WHAT YOU HAVE TO DO ::
Only one stretch of the records below should be repeated. It starts with the line containing "The width and height of the screenshot is (1280, 1024)." and goes on through the line containing "Click the green rifle weapon icon", exactly as written.
:: DATA IN THIS EXERCISE ::
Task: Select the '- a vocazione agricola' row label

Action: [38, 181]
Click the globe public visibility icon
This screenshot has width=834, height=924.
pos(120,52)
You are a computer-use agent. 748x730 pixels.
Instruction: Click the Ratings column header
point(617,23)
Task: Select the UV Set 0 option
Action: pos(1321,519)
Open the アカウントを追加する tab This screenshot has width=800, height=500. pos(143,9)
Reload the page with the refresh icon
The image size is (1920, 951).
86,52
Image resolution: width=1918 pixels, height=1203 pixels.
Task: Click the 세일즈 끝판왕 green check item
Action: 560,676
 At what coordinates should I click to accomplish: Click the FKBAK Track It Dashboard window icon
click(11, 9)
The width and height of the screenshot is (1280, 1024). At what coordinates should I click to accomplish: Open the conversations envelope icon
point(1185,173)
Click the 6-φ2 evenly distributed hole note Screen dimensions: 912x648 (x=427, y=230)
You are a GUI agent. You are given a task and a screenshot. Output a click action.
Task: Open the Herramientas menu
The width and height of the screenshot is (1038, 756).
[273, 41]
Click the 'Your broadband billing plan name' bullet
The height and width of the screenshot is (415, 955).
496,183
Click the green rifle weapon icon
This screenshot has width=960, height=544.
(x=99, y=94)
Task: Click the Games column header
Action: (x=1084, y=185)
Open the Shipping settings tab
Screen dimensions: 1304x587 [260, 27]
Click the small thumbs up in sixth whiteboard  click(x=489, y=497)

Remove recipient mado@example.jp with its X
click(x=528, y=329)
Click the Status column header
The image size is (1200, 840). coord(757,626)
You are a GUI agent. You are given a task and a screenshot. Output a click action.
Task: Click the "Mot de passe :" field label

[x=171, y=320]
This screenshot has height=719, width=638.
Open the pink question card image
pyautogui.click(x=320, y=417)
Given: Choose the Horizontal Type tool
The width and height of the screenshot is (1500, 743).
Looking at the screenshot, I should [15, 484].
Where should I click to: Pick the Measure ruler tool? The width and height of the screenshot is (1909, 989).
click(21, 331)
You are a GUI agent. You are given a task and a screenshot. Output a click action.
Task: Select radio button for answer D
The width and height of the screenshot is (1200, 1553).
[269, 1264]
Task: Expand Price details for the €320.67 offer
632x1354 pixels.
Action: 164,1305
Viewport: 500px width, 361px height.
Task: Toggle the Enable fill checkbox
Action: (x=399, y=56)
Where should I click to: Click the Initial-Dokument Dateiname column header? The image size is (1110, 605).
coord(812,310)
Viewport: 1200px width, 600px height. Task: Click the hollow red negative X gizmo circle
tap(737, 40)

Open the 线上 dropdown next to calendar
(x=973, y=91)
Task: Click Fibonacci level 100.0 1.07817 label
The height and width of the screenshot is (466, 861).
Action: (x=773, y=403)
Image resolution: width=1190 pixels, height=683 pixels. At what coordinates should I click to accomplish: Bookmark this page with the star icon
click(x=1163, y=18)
:::
SOLUTION BELOW ::
The width and height of the screenshot is (1280, 1024). At what coordinates should I click to accomplish: Open the conversations envelope icon
point(1185,173)
Click the 6-φ2 evenly distributed hole note Screen dimensions: 912x648 (x=427, y=230)
You are a GUI agent. You are given a task and a screenshot. Output a click action.
Task: Open the Herramientas menu
The width and height of the screenshot is (1038, 756).
[273, 41]
Click the 'Your broadband billing plan name' bullet
The height and width of the screenshot is (415, 955).
496,183
Click the green rifle weapon icon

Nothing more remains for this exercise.